The
Pleckstrin and Sec7 domain-containing (PSD) gene has been recently found to participate in the progression of several types of
cancer. In the present study, we identified PSD as a candidate tumor suppressor gene silenced through epigenetic modification in
gastric cancer (GC). PSD
mRNA expression and DNA methylation were evaluated by real-time
reverse-transcriptase polymerase chain reaction (RT-PCR) and methylation-specific PCR in GC cell lines and tissue samples. Involvement of
histone modification in GC cell lines was examined by
chromatin immunoprecipitation assay. We also used an
siRNA-mediated approach to knock down the PSD gene in SGC7901 cells, which was utilized to detect the role of PSD in GC progression, followed by analysis of cell apoptosis and invasion. PSD gene expression was reduced in all GC cell lines compared with GES1 (an immortalized normal gastric cell line). In addition, PSD expression was markedly downregulated in gastric
carcinoma tissues when compared to adjacent non-
tumor tissues. Our data also indicated that PSD
mRNA and
protein levels were associated with
tumor differentiation and
lymph node metastasis. Aberrant DNA methylation status and
histone modification were also found in GC cell lines. Enhanced gene expression was detected when the HGC27, AGS and BGC823 GC cell lines were treated with the
DNA-demethylating agent
5-aza-2'-deoxycytidine. However, treatment with
trichostatin A, a
histone deacetylase inhibitor, had no effect on PSD expression in any of the GC cell lines.

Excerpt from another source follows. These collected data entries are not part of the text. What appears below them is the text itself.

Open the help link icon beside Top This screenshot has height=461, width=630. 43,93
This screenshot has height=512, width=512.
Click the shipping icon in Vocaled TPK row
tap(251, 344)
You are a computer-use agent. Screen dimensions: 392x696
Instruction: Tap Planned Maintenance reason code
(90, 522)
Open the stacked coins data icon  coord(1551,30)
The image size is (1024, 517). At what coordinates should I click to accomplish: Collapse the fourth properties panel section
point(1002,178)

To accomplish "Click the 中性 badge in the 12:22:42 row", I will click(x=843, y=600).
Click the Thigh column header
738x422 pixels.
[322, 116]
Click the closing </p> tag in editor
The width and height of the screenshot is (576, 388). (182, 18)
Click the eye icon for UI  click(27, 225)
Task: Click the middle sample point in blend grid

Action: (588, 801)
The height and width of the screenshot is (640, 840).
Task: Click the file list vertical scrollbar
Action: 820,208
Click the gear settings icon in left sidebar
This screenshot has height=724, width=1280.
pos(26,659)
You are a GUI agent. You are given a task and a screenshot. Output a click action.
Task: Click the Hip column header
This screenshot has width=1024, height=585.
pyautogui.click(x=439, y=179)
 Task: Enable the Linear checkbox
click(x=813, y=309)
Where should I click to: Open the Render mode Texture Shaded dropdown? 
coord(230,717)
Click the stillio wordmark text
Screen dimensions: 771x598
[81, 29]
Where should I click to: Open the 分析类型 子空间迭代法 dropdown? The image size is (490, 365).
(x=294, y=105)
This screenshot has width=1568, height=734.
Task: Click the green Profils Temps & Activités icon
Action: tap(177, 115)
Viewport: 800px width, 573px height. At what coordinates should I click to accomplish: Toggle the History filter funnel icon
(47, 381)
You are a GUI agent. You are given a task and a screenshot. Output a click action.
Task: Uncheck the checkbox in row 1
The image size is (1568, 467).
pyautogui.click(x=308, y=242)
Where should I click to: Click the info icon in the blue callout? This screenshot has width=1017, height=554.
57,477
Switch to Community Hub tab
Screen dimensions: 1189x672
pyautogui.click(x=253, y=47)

Suppression of PSD by
siRNA led to enhanced SGC7901 cell invasion. The depletion of PSD expression inhibited cell proliferation and decreased apoptosis in SGC7901 cell lines. Knockdown of the PSD expression decreased
caspase-3 and -7
protein levels in SGC7901 cells. PSD gene may function as a
tumor suppressor in GC suggesting a vital role for DNA methylation and
histone modification in PSD silencing. PSD expression might be a useful
biomarker for epigenetic-based GC early diagnosis and may lead to the identification of new targets for pharmacological intervention.